## [To do]
Search the data for the string "screenshot", and report each line where it is found.

## [Record extracts]
-- Opening Marker --

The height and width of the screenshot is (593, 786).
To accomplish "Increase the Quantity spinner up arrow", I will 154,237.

-- Closing Marker --
-- Opening Marker --

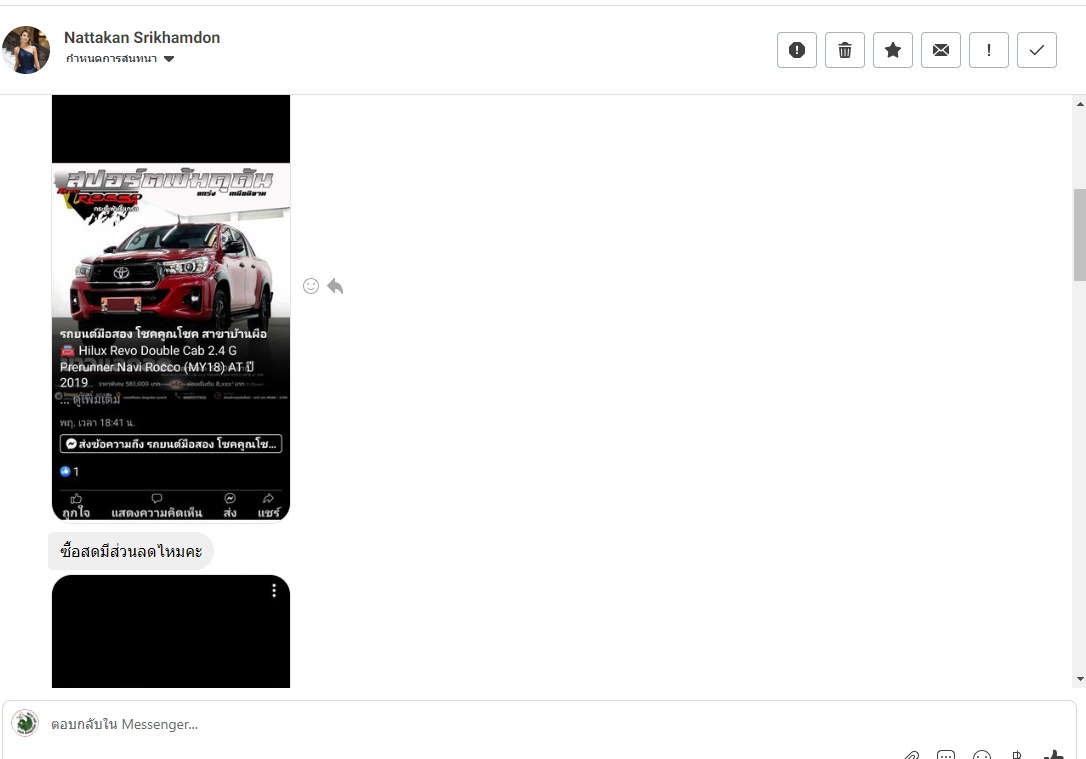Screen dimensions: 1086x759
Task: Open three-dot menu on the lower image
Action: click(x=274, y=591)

-- Closing Marker --
-- Opening Marker --

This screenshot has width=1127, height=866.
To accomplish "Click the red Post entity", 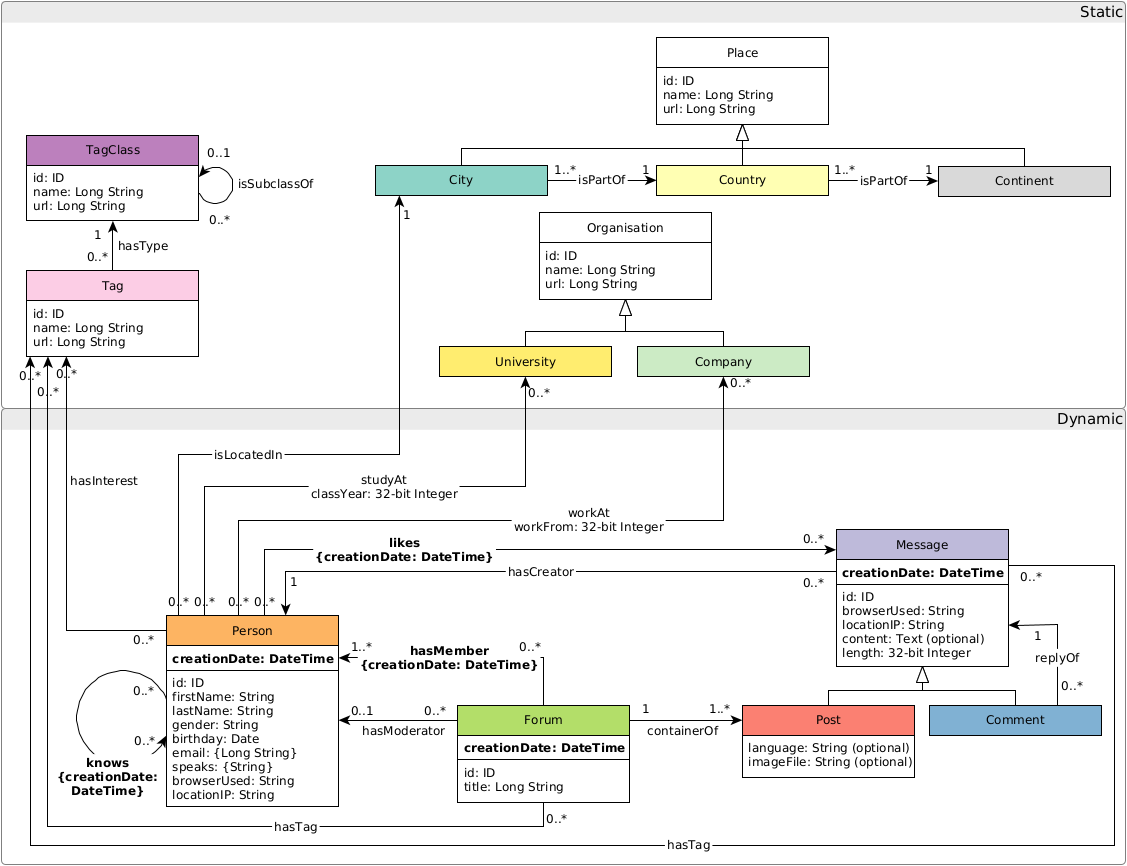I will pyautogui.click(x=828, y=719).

-- Closing Marker --

## [Answer area]
The height and width of the screenshot is (593, 786).
This screenshot has width=1127, height=866.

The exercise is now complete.